After graduating his BMus with first class Honours, Body began his Masters of Music in 1966, studying composition with Ron Tremain in his first year and Robin Maconie in his second. He completed his MMus, along with an additional teaching degree, in 1967. As a postgraduate student, Body began corralling artists and musicians for events and projects. A considerable crowd of avant-garde Auckland artists gravitated around his Birdwood Crescent flat in Parnell. In 1967, while president of the New Zealand Chapter of ISCM (International Society for Contemporary Music), Body organised a festival called Aucklanders and the Arts in the University of Auckland Student Union Building.

An Arts Council Grant in 1969 enabled Body to travel to Cologne to study at Mauricio Kagel's Ferienkurse für Neue Musik. With an extension of the Arts Council Grant, Body was able to study at the Institute of Sonology in Utrecht, the Netherlands, from 1969 to 1970. Returning home in 1970 via travels through Greece, North India, and Jakarta sparked Body's lifelong fascination with non-Western musical traditions.

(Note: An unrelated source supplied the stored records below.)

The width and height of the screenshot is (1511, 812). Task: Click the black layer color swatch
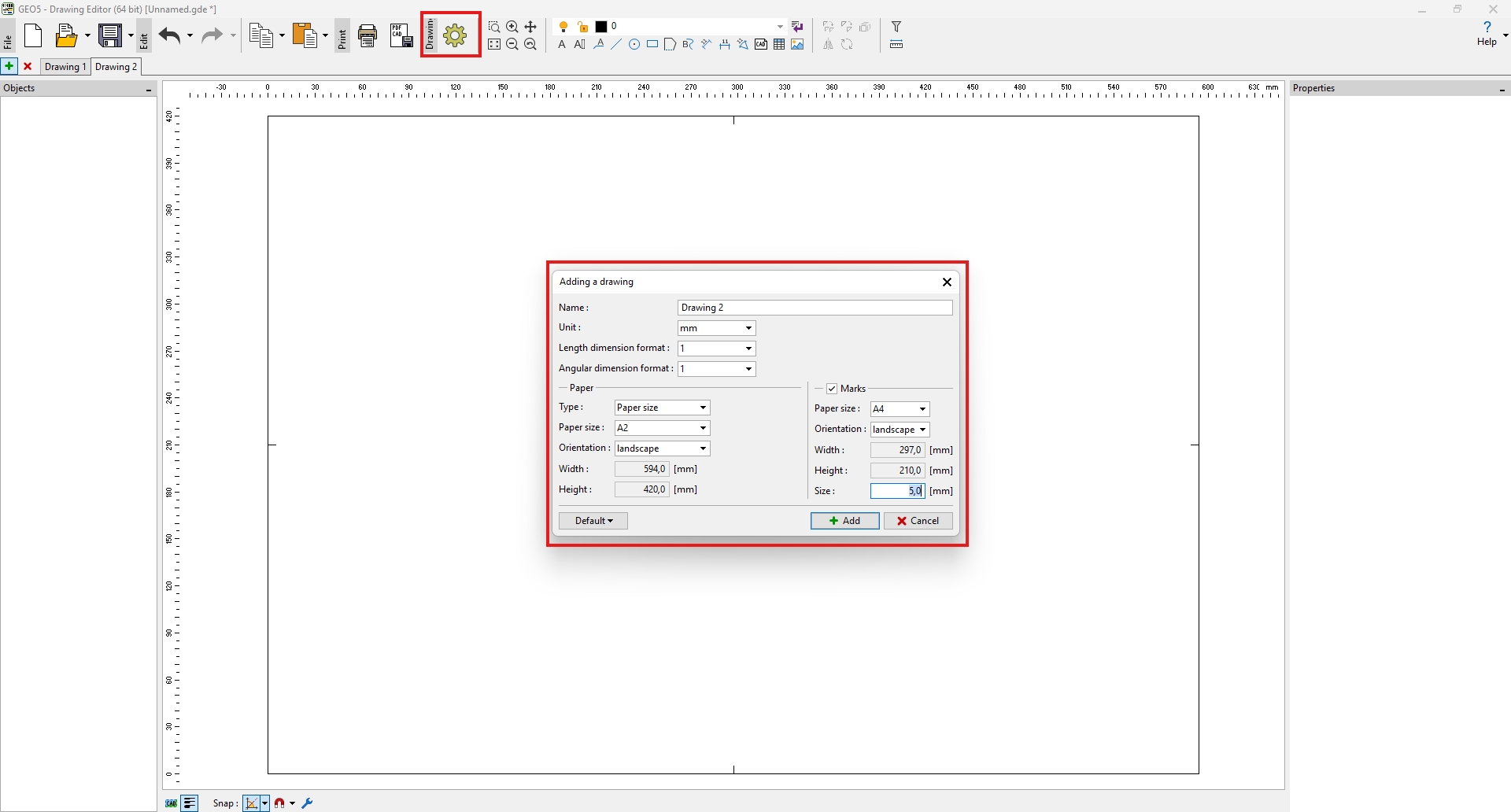(601, 27)

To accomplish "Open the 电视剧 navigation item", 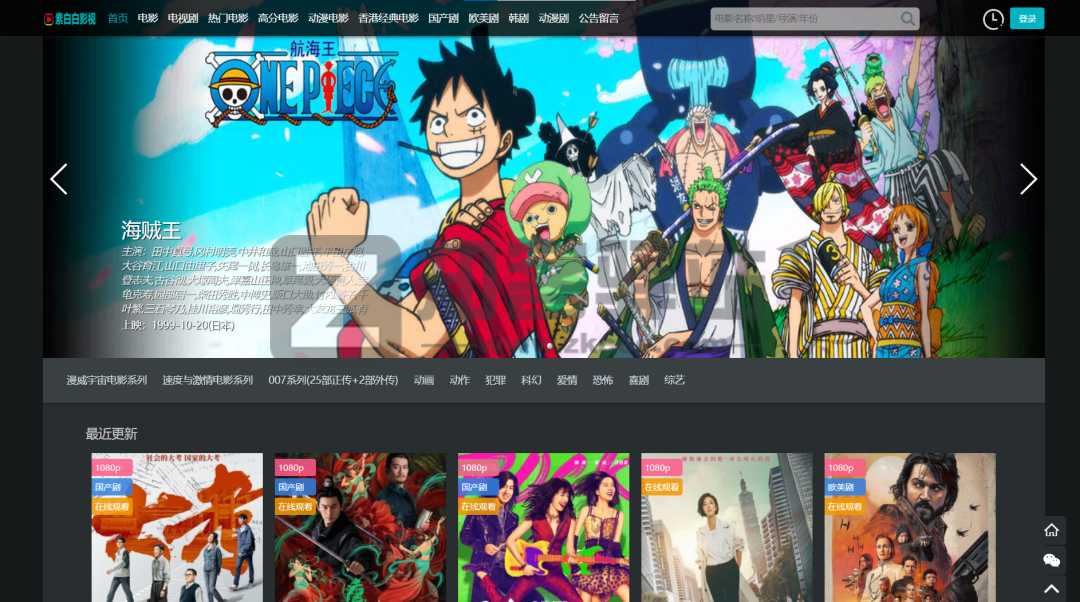I will [x=183, y=18].
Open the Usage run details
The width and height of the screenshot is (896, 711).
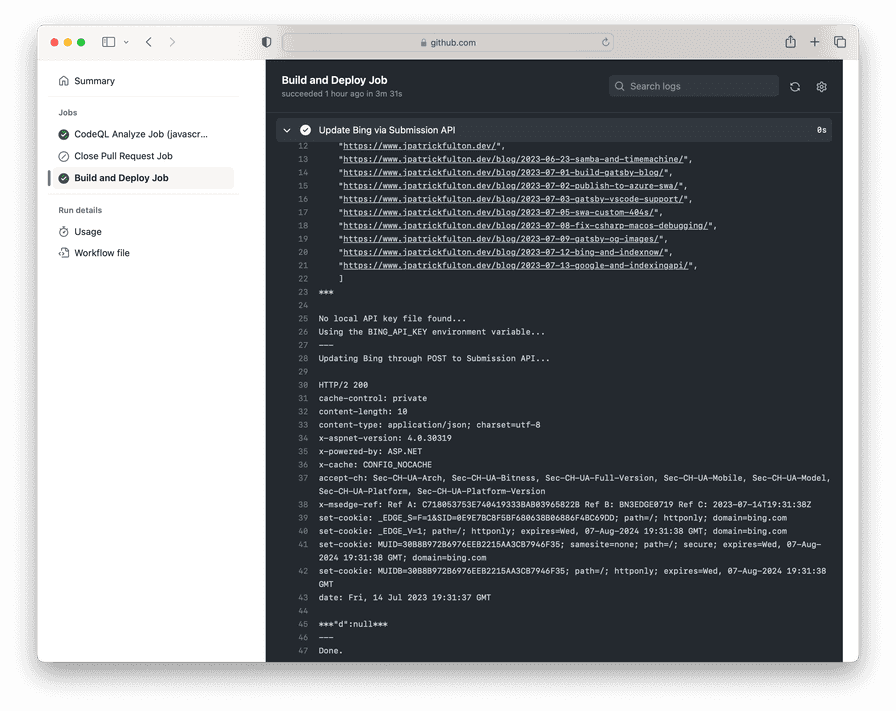point(88,232)
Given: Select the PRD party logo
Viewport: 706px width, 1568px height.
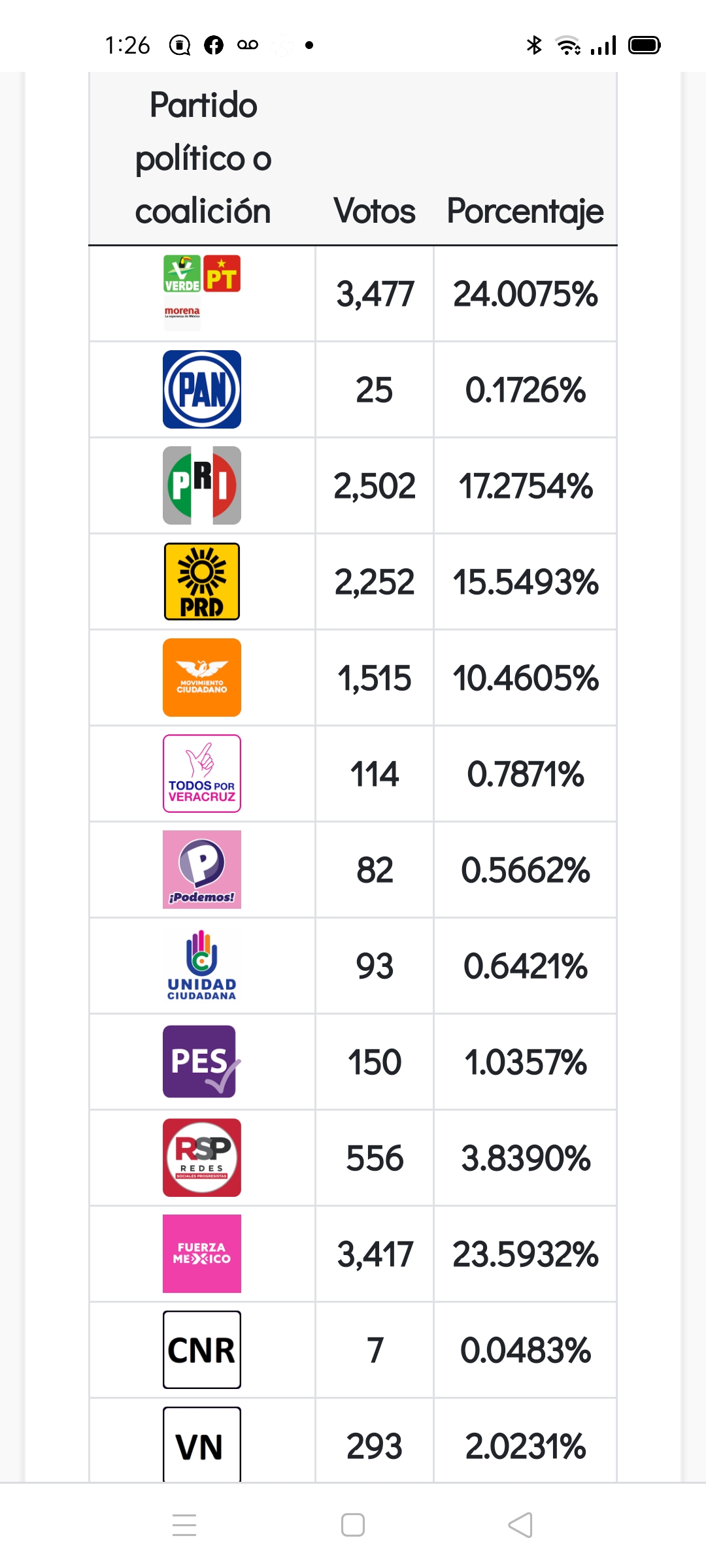Looking at the screenshot, I should coord(202,581).

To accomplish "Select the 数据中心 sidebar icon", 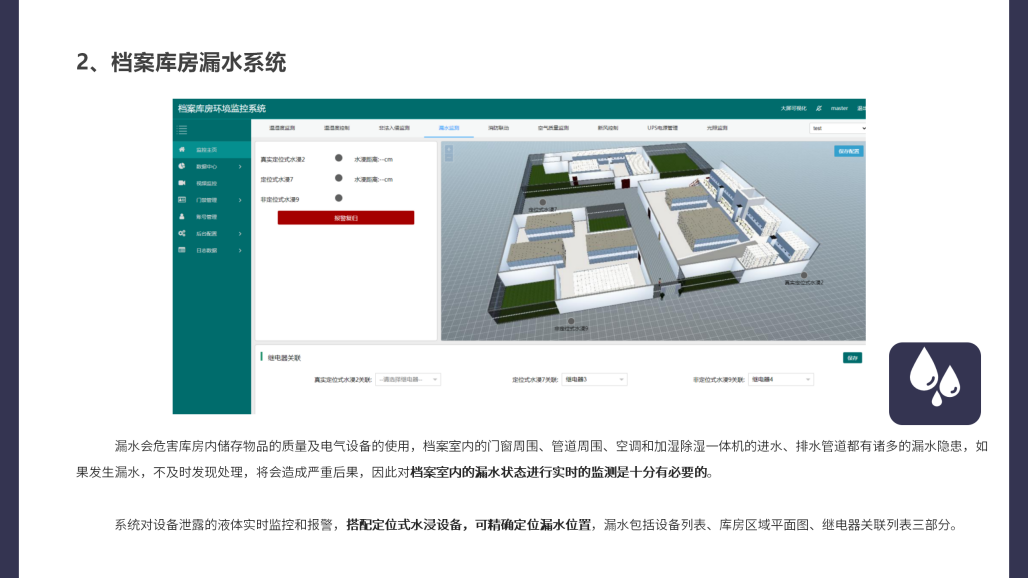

On his return to New Zealand, Body took up a teaching position at Tawa College in Wellington, but resigned after one year to focus on freelance composition projects. Body travelled to Bali and Java for four months in 1974, after which the Akademi Musik Indonesia in Yogyakarta (now in the Indonesian Arts Institute), invited him to return in 1976 as a guest lecturer. Body's return trip to Yogyakarta was supported by the New Zealand Ministry of Foreign Affairs. Although Body was teaching Western music practice at the Akademi, his experience living in Yogyakarta enabled him to learn about the region's traditional music, as well as make numerous field recordings of local music and environmental sounds.

After a year in Yogyakarta, Body met linguist Yono Soekarno (or Sukarno) in an Indonesian post office and who was to be his partner for his remaining 40 years. Body was gay; fellow composer Ross Harris said that Body "was a gay artist.... that was a basic position from which he did his work".

At the end of 1977, Body and Soekarno returned to Wellington, where Body worked as a freelance composer while tutoring at Victoria University and running workshops in secondary schools. 1980 saw the retirement of Douglas Lilburn as composition professor at Victoria University (now the New Zealand School of Music); Body applied for and was offered the position. Body remained on the composition faculty of Victoria University until his retirement in 2009.

Body lived out the rest of his life in Wellington, amidst countless travels overseas. His first trip to China was in 1985, whereupon he began formulating ideas for what would become his opera Alley, based on the life of Rewi Alley, a New Zealand political activist in China.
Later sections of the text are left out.